*** Opening of EXCERPTED TEXT ***

Supported Model Types

Currently we list NIM models of following types

  • Large Language Models (LLMs)
  • Vision Language Models (VLMs)
  • Embedding Models
  • Reranking Models

Adding nvcr.io Docker Registry

  1. Generate an API Key from https://org.ngc.nvidia.com/setup/api-keys

    Make sure to give it access to NGC Catalog

  2. Add a Custom Docker Registry to the Platform

    • Registry URL: nvcr.io
    • Username: $oauthtoken
    • Password: The API Key from the previous step

Adding NGC API Key to Secrets

  1. Add the same API Key as a Secret on the Platform. We are calling the secret NGC_API_KEY

Deploying a NIM Model

  1. From New Deployment page, select NVIDIA NIM.

    • Select the workspace you want to deploy to
    • Select the NVCR Model Registry Integration we created in the previous step
    • Select the NGC API Key Secret we created in the previous step
    • Select the model you want to deploy

  2. Click Next. You will be presented with optimized profiles (for latency or throughput ) for differerent precision and GPU options for which TRT-LLM engines are prebuilt and available. You can select any of the profile and Continue to Deployment.

*** Close of EXCERPTED TEXT ***
*** Opening of DATA SUPPLIED ***

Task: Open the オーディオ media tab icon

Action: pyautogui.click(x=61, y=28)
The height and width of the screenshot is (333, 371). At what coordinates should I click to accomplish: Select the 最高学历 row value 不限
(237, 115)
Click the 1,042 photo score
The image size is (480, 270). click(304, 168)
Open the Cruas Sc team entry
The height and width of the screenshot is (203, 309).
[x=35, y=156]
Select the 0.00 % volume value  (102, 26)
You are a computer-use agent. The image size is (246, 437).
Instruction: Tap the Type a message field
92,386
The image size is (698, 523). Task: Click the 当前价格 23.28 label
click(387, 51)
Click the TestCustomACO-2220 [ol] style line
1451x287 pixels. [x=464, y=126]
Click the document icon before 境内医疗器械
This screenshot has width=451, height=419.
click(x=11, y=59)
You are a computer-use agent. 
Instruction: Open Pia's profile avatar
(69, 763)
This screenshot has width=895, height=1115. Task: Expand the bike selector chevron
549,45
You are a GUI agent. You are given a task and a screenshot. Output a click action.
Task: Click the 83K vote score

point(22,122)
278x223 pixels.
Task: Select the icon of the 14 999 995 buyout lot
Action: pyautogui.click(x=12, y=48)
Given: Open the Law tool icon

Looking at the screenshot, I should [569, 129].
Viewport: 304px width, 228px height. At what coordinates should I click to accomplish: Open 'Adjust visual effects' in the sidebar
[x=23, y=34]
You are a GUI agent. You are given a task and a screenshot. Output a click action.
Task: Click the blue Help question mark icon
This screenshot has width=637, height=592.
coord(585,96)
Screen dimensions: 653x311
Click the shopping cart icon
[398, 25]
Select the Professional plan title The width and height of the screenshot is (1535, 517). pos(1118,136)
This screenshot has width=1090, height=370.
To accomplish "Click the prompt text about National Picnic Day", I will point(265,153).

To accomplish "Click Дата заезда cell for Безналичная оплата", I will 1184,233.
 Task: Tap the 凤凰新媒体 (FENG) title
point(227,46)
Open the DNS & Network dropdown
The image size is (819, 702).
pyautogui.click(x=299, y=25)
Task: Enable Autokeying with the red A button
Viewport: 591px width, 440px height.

*** Close of DATA SUPPLIED ***

=== PROMPT ===
In the NIM deployment guide above, what username is entered when adding nvcr.io as a custom Docker registry?

=== REPLY TO THE EXERCISE ===
$oauthtoken